Records for finding displayed items:

- - -

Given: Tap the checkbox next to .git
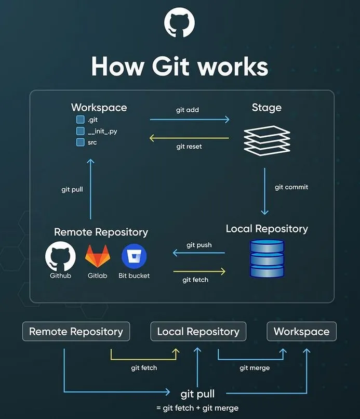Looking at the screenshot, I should point(81,120).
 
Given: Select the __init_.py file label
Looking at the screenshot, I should point(102,131).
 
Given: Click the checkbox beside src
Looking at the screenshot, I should point(81,142).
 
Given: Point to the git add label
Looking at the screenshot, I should point(188,110).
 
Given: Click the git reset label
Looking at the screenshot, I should point(189,147).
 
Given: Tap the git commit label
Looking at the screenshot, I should point(291,187).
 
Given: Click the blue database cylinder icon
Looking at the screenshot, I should point(267,258).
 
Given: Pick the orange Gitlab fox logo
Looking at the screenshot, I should point(98,256).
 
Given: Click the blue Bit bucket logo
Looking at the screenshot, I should point(134,256).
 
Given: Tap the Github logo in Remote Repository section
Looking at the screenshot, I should point(60,256).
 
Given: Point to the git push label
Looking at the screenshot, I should point(199,245).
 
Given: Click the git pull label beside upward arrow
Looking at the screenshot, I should point(72,190).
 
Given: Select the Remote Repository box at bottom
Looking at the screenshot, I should point(76,332).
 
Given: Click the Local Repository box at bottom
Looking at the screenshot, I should point(198,332).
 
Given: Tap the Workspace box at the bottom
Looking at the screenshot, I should point(301,332).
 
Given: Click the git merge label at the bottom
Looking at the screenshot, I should point(255,368).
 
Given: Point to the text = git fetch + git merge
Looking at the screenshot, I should point(197,408).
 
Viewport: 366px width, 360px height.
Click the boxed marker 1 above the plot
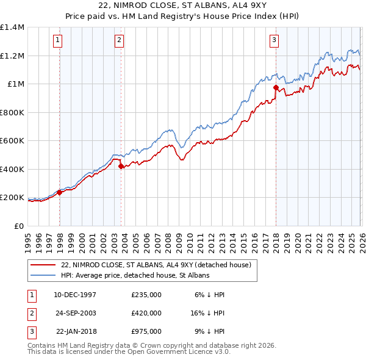pyautogui.click(x=57, y=41)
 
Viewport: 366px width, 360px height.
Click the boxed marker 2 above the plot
pyautogui.click(x=119, y=41)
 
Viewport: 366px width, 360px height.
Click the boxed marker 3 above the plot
pyautogui.click(x=274, y=41)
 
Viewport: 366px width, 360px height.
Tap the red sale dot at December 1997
pyautogui.click(x=60, y=193)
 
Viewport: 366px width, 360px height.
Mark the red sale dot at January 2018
pyautogui.click(x=276, y=88)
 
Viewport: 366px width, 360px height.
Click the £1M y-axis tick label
pyautogui.click(x=16, y=84)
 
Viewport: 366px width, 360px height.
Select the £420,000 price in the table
pyautogui.click(x=146, y=313)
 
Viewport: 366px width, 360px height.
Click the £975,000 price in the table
pyautogui.click(x=146, y=331)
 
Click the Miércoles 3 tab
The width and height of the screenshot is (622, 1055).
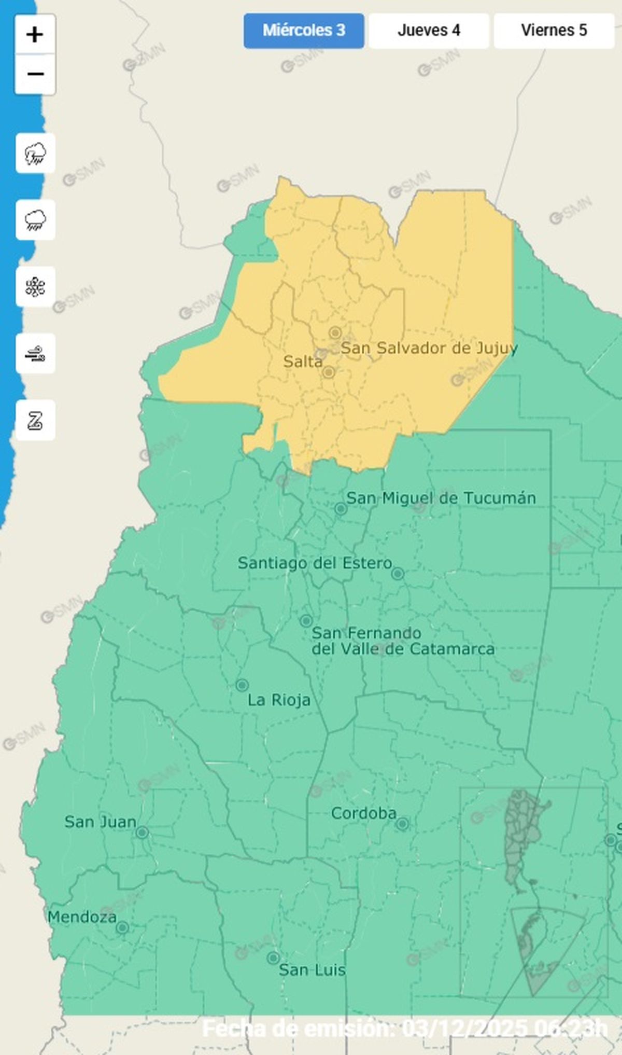[304, 31]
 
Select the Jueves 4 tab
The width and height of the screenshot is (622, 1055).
[429, 31]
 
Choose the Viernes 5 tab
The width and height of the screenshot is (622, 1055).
[554, 31]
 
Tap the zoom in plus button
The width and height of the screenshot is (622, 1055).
[35, 35]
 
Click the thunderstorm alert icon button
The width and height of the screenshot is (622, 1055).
[35, 154]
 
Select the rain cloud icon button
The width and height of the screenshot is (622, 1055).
[35, 220]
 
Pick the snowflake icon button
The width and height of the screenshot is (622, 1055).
[35, 287]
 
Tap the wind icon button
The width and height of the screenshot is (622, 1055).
[35, 354]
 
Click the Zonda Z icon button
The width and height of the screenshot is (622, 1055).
[35, 420]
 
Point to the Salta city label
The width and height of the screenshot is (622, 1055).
[302, 362]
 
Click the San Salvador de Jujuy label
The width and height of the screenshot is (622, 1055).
[429, 348]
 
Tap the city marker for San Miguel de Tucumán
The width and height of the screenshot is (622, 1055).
[341, 509]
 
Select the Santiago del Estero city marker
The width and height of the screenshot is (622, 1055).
[398, 574]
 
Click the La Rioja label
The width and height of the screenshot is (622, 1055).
[279, 700]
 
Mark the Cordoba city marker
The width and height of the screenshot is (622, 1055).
[403, 824]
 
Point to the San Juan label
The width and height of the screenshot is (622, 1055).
[100, 822]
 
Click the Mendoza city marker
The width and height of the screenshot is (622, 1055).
[122, 928]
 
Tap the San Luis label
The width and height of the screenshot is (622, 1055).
[312, 970]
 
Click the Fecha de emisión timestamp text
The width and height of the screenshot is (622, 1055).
[404, 1029]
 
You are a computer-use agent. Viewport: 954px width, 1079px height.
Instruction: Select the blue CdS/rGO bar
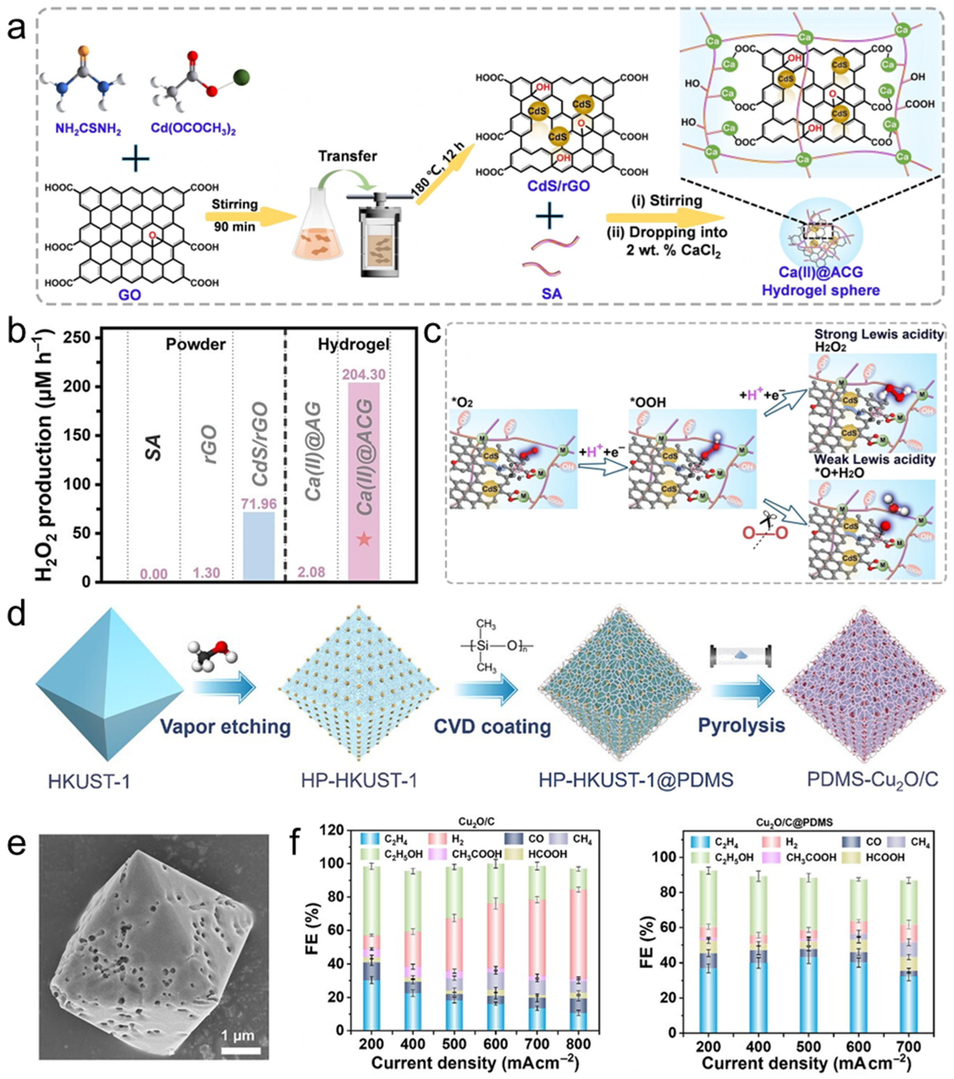pyautogui.click(x=259, y=546)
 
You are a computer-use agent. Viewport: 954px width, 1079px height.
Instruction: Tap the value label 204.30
pyautogui.click(x=364, y=374)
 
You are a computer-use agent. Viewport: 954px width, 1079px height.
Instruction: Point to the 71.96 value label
pyautogui.click(x=259, y=503)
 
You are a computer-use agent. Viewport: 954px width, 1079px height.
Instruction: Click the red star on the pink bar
pyautogui.click(x=364, y=540)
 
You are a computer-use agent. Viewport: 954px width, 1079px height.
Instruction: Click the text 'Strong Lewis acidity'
pyautogui.click(x=878, y=335)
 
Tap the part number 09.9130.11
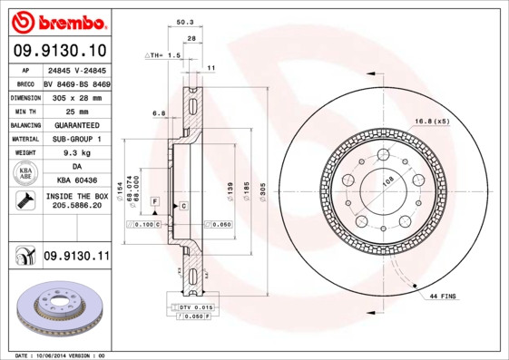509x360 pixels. [x=76, y=257]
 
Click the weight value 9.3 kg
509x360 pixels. [x=76, y=153]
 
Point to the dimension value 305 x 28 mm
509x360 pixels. [x=76, y=96]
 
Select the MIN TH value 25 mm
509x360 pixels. [x=76, y=111]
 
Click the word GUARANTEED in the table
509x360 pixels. [x=76, y=124]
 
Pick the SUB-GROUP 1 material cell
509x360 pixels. [x=76, y=139]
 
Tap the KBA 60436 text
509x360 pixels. [x=76, y=181]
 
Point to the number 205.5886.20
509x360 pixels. [x=76, y=206]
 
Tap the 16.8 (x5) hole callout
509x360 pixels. [x=432, y=121]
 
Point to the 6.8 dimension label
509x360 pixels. [x=158, y=113]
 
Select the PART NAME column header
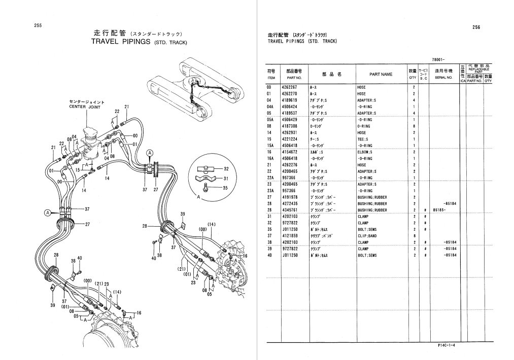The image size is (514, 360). coord(381,75)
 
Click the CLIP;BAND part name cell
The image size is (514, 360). coord(367,236)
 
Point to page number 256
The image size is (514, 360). coord(476,27)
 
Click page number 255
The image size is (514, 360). coord(38,26)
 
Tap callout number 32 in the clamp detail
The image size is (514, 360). coord(226,168)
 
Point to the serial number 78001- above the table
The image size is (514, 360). coord(439,59)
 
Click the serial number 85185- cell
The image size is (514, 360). coord(439,210)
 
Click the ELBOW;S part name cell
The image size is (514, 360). coord(365,152)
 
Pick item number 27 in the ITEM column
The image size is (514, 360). coord(269,197)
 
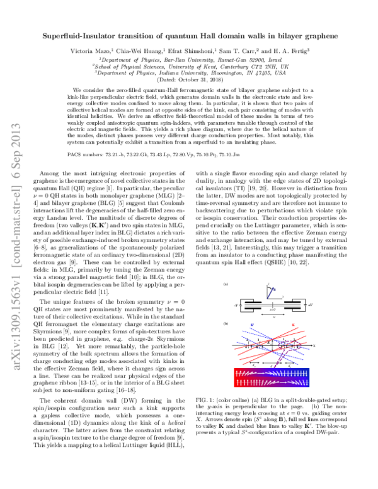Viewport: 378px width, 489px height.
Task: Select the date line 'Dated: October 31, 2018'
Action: point(188,80)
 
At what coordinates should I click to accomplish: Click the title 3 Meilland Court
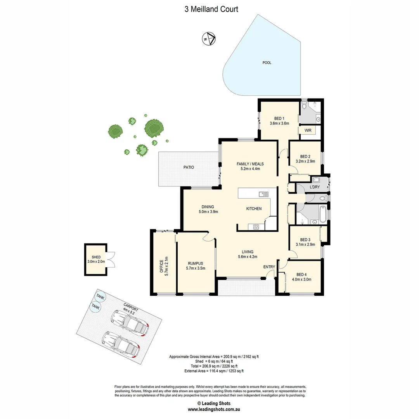[x=211, y=9]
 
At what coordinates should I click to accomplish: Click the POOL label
[x=267, y=62]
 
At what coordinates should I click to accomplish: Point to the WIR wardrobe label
[x=308, y=130]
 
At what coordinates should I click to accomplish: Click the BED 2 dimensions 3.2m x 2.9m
[x=305, y=161]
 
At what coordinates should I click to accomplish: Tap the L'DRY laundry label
[x=315, y=187]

- - -

* Problem description *
Identify every line in the rows that contains the word "sale", and copy each of those lines. Match the case of the word exactly.

* Answer to the problem *
Tap the red sale dot at December 1997
Mark the red sale dot at January 2018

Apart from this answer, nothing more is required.